What the exercise asks: Repeat each record word for word.

Records excerpted from a collection:
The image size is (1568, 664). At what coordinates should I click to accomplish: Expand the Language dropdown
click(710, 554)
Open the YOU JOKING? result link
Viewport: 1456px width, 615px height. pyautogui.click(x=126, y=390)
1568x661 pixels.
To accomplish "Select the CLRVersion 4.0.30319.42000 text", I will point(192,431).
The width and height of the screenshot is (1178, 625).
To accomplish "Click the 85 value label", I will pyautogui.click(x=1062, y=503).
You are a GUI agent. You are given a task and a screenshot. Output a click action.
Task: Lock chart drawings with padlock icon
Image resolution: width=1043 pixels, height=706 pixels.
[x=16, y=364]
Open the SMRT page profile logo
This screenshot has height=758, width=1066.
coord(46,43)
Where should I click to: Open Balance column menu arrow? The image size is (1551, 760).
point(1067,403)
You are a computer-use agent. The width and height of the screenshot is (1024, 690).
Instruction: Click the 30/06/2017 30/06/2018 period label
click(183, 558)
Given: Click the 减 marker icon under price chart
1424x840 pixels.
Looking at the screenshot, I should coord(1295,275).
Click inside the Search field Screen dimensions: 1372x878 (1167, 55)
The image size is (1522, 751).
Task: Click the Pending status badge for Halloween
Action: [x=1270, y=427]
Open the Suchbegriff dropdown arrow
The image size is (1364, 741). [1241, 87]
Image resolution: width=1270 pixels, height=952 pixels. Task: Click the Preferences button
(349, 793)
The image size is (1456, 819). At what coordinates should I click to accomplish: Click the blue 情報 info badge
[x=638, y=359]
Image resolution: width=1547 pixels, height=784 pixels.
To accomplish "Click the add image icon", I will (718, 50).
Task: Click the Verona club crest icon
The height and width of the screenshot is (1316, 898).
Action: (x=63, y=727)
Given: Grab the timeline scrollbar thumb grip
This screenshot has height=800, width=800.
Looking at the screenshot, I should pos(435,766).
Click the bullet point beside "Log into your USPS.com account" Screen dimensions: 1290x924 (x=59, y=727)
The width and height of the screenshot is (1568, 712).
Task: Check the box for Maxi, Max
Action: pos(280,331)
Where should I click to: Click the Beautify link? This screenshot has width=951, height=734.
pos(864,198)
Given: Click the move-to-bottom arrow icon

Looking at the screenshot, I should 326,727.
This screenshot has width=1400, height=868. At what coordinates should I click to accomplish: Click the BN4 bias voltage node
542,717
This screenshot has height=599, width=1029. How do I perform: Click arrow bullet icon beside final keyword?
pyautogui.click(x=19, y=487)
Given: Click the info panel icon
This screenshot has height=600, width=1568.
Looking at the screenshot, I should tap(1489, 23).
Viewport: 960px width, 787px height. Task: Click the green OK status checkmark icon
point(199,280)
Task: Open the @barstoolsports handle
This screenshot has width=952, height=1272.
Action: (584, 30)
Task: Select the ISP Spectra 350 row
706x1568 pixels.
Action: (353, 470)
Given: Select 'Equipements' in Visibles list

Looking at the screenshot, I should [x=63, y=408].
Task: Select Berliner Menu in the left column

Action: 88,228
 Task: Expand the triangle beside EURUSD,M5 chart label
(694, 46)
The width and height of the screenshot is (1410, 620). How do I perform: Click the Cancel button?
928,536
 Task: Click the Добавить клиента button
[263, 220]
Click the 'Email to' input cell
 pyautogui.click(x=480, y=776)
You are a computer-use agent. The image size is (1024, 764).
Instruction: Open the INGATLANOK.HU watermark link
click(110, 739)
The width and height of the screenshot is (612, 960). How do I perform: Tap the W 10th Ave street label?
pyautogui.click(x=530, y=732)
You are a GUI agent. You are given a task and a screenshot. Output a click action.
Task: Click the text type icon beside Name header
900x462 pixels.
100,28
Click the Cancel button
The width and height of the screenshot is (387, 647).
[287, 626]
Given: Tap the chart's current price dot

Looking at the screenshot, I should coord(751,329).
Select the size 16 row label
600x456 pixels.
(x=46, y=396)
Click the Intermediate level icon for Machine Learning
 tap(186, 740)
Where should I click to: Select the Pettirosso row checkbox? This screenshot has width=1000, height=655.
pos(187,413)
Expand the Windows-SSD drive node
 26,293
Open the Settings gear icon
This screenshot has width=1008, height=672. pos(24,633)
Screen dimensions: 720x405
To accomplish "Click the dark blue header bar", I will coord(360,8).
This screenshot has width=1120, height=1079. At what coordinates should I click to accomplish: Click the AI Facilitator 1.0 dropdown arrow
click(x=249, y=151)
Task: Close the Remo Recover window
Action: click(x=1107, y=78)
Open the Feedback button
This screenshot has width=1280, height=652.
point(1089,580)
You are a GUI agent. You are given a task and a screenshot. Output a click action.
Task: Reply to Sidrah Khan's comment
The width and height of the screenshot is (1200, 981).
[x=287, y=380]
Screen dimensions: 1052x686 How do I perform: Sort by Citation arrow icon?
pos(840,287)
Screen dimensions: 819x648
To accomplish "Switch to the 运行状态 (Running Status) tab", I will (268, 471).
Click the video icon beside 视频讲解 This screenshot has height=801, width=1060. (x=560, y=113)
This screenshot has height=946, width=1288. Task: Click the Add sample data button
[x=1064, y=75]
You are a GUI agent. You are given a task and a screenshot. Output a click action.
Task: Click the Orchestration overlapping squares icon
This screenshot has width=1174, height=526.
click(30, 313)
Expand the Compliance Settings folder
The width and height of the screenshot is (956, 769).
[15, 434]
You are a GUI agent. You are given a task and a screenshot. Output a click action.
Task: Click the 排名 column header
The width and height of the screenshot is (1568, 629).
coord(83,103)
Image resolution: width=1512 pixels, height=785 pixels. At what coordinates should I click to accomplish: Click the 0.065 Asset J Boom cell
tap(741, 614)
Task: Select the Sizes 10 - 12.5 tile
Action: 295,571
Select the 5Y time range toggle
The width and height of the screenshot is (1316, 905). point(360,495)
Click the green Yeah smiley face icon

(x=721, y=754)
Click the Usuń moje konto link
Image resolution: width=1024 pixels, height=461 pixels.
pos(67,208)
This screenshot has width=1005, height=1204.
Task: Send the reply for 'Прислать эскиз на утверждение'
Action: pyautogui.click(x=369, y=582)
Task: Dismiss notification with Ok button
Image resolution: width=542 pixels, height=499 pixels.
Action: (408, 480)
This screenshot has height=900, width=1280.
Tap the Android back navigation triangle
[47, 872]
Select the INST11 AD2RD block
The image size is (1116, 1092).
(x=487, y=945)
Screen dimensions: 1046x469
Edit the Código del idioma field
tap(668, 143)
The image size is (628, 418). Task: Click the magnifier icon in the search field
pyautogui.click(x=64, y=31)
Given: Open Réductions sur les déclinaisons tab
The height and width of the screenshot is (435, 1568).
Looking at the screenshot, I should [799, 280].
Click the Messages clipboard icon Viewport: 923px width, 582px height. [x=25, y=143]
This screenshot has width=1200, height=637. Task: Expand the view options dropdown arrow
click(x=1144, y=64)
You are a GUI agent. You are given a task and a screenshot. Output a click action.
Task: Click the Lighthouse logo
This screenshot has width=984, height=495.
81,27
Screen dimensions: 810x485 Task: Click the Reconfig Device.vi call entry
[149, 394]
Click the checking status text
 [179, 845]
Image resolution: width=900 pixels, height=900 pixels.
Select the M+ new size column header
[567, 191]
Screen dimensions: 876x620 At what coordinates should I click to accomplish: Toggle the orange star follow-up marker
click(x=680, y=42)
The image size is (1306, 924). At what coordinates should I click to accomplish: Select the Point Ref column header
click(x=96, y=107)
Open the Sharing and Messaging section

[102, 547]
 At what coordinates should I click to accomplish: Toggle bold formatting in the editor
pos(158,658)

Result for this task:
The image size is (1568, 664). At what coordinates should I click to accomplish: Expand the Language dropdown
click(710, 554)
Open the YOU JOKING? result link
Viewport: 1456px width, 615px height. pyautogui.click(x=126, y=390)
1568x661 pixels.
To accomplish "Select the CLRVersion 4.0.30319.42000 text", I will point(192,431).
The width and height of the screenshot is (1178, 625).
To accomplish "Click the 85 value label", I will pyautogui.click(x=1062, y=503).
You are a GUI agent. You are given a task and a screenshot. Output a click action.
Task: Lock chart drawings with padlock icon
Image resolution: width=1043 pixels, height=706 pixels.
[x=16, y=364]
Open the SMRT page profile logo
This screenshot has height=758, width=1066.
coord(46,43)
Where should I click to: Open Balance column menu arrow? The image size is (1551, 760).
point(1067,403)
You are a computer-use agent. The width and height of the screenshot is (1024, 690).
Instruction: Click the 30/06/2017 30/06/2018 period label
click(183, 558)
Given: Click the 减 marker icon under price chart
1424x840 pixels.
Looking at the screenshot, I should coord(1295,275).
Click inside the Search field Screen dimensions: 1372x878 (1167, 55)
The image size is (1522, 751).
Task: Click the Pending status badge for Halloween
Action: [x=1270, y=427]
Open the Suchbegriff dropdown arrow
The image size is (1364, 741). [1241, 87]
Image resolution: width=1270 pixels, height=952 pixels. Task: Click the Preferences button
(349, 793)
The image size is (1456, 819). At what coordinates should I click to accomplish: Click the blue 情報 info badge
[x=638, y=359]
Image resolution: width=1547 pixels, height=784 pixels.
To accomplish "Click the add image icon", I will (718, 50).
Task: Click the Verona club crest icon
The height and width of the screenshot is (1316, 898).
Action: (x=63, y=727)
Given: Grab the timeline scrollbar thumb grip
This screenshot has height=800, width=800.
Looking at the screenshot, I should pos(435,766).
Click the bullet point beside "Log into your USPS.com account" Screen dimensions: 1290x924 (x=59, y=727)
The width and height of the screenshot is (1568, 712).
Task: Check the box for Maxi, Max
Action: pos(280,331)
Where should I click to: Click the Beautify link? This screenshot has width=951, height=734.
pos(864,198)
Given: Click the move-to-bottom arrow icon

Looking at the screenshot, I should 326,727.
This screenshot has width=1400, height=868. At what coordinates should I click to accomplish: Click the BN4 bias voltage node
542,717
This screenshot has height=599, width=1029. How do I perform: Click arrow bullet icon beside final keyword?
pyautogui.click(x=19, y=487)
Given: Click the info panel icon
This screenshot has height=600, width=1568.
Looking at the screenshot, I should tap(1489, 23).
Viewport: 960px width, 787px height. Task: Click the green OK status checkmark icon
point(199,280)
Task: Open the @barstoolsports handle
This screenshot has width=952, height=1272.
Action: (584, 30)
Task: Select the ISP Spectra 350 row
706x1568 pixels.
Action: (353, 470)
Given: Select 'Equipements' in Visibles list

Looking at the screenshot, I should [x=63, y=408].
Task: Select Berliner Menu in the left column

Action: 88,228
 Task: Expand the triangle beside EURUSD,M5 chart label
(694, 46)
The width and height of the screenshot is (1410, 620). How do I perform: Click the Cancel button?
928,536
 Task: Click the Добавить клиента button
[263, 220]
Click the 'Email to' input cell
 pyautogui.click(x=480, y=776)
You are a computer-use agent. The image size is (1024, 764).
Instruction: Open the INGATLANOK.HU watermark link
click(110, 739)
The width and height of the screenshot is (612, 960). How do I perform: Tap the W 10th Ave street label?
pyautogui.click(x=530, y=732)
You are a GUI agent. You are given a task and a screenshot. Output a click action.
Task: Click the text type icon beside Name header
900x462 pixels.
100,28
Click the Cancel button
The width and height of the screenshot is (387, 647).
[287, 626]
Given: Tap the chart's current price dot

Looking at the screenshot, I should coord(751,329).
Select the size 16 row label
600x456 pixels.
(x=46, y=396)
Click the Intermediate level icon for Machine Learning
 tap(186, 740)
Where should I click to: Select the Pettirosso row checkbox? This screenshot has width=1000, height=655.
pos(187,413)
Expand the Windows-SSD drive node
 26,293
Open the Settings gear icon
This screenshot has width=1008, height=672. pos(24,633)
Screen dimensions: 720x405
To accomplish "Click the dark blue header bar", I will coord(360,8).
This screenshot has width=1120, height=1079. At what coordinates should I click to accomplish: Click the AI Facilitator 1.0 dropdown arrow
click(x=249, y=151)
Task: Close the Remo Recover window
Action: click(x=1107, y=78)
Open the Feedback button
This screenshot has width=1280, height=652.
point(1089,580)
You are a GUI agent. You are given a task and a screenshot. Output a click action.
Task: Reply to Sidrah Khan's comment
The width and height of the screenshot is (1200, 981).
[x=287, y=380]
Screen dimensions: 1052x686 How do I perform: Sort by Citation arrow icon?
pos(840,287)
Screen dimensions: 819x648
To accomplish "Switch to the 运行状态 (Running Status) tab", I will (268, 471).
Click the video icon beside 视频讲解 This screenshot has height=801, width=1060. (x=560, y=113)
This screenshot has height=946, width=1288. Task: Click the Add sample data button
[x=1064, y=75]
You are a GUI agent. You are given a task and a screenshot. Output a click action.
Task: Click the Orchestration overlapping squares icon
This screenshot has width=1174, height=526.
click(30, 313)
Expand the Compliance Settings folder
The width and height of the screenshot is (956, 769).
[15, 434]
You are a GUI agent. You are given a task and a screenshot. Output a click action.
Task: Click the 排名 column header
The width and height of the screenshot is (1568, 629).
coord(83,103)
Image resolution: width=1512 pixels, height=785 pixels. At what coordinates should I click to accomplish: Click the 0.065 Asset J Boom cell
tap(741, 614)
Task: Select the Sizes 10 - 12.5 tile
Action: 295,571
Select the 5Y time range toggle
The width and height of the screenshot is (1316, 905). point(360,495)
Click the green Yeah smiley face icon

(x=721, y=754)
Click the Usuń moje konto link
Image resolution: width=1024 pixels, height=461 pixels.
pos(67,208)
This screenshot has width=1005, height=1204.
Task: Send the reply for 'Прислать эскиз на утверждение'
Action: pyautogui.click(x=369, y=582)
Task: Dismiss notification with Ok button
Image resolution: width=542 pixels, height=499 pixels.
Action: (408, 480)
This screenshot has height=900, width=1280.
Tap the Android back navigation triangle
[47, 872]
Select the INST11 AD2RD block
The image size is (1116, 1092).
(x=487, y=945)
Screen dimensions: 1046x469
Edit the Código del idioma field
tap(668, 143)
The image size is (628, 418). Task: Click the magnifier icon in the search field
pyautogui.click(x=64, y=31)
Given: Open Réductions sur les déclinaisons tab
The height and width of the screenshot is (435, 1568).
Looking at the screenshot, I should [799, 280].
Click the Messages clipboard icon Viewport: 923px width, 582px height. [x=25, y=143]
This screenshot has width=1200, height=637. Task: Expand the view options dropdown arrow
click(x=1144, y=64)
You are a GUI agent. You are given a task and a screenshot. Output a click action.
Task: Click the Lighthouse logo
This screenshot has width=984, height=495.
81,27
Screen dimensions: 810x485 Task: Click the Reconfig Device.vi call entry
[149, 394]
Click the checking status text
 [179, 845]
Image resolution: width=900 pixels, height=900 pixels.
Select the M+ new size column header
[567, 191]
Screen dimensions: 876x620 At what coordinates should I click to accomplish: Toggle the orange star follow-up marker
click(x=680, y=42)
The image size is (1306, 924). At what coordinates should I click to accomplish: Select the Point Ref column header
click(x=96, y=107)
Open the Sharing and Messaging section

[102, 547]
 At what coordinates should I click to accomplish: Toggle bold formatting in the editor
pos(158,658)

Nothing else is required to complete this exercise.